**Exercise details:**
Check every line of the entries for the string "ΕΦΙΑΛΤΗΣ" and return the ones that contain it.
Records to process START
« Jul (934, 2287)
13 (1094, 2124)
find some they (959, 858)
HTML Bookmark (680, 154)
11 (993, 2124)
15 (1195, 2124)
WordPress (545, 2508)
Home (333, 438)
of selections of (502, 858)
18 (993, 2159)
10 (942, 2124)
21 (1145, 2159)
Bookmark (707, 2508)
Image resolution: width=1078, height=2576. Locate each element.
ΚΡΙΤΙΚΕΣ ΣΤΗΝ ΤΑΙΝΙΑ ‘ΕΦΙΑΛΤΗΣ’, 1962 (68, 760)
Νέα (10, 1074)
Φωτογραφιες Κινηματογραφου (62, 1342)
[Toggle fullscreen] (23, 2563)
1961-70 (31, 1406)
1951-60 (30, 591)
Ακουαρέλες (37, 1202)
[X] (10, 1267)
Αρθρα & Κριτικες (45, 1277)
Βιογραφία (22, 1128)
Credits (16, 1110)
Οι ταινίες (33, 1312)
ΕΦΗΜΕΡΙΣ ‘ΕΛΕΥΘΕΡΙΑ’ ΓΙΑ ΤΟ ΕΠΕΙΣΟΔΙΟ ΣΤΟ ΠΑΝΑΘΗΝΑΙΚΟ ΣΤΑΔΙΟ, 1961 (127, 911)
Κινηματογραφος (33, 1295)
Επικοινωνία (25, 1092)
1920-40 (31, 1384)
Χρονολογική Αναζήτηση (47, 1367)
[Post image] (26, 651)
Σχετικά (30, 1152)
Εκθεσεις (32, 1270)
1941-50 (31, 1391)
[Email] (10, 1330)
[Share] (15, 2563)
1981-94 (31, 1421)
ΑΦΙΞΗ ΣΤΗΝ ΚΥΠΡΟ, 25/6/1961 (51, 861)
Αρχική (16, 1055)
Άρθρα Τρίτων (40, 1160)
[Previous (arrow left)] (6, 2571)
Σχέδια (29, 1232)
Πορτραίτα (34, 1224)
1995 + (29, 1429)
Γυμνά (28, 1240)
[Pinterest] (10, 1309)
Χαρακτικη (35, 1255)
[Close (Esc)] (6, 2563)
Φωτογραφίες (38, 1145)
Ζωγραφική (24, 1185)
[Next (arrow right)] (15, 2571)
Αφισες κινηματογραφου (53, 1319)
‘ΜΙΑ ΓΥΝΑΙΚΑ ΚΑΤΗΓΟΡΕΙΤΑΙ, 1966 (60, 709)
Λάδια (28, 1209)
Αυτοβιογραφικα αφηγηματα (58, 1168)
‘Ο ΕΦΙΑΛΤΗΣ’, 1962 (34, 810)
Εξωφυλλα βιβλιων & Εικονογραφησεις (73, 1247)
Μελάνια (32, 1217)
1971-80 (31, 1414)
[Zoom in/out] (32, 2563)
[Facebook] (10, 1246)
Records to process END
**Exercise solution:**
ΚΡΙΤΙΚΕΣ ΣΤΗΝ ΤΑΙΝΙΑ ‘ΕΦΙΑΛΤΗΣ’, 1962 (68, 760)
‘Ο ΕΦΙΑΛΤΗΣ’, 1962 (34, 810)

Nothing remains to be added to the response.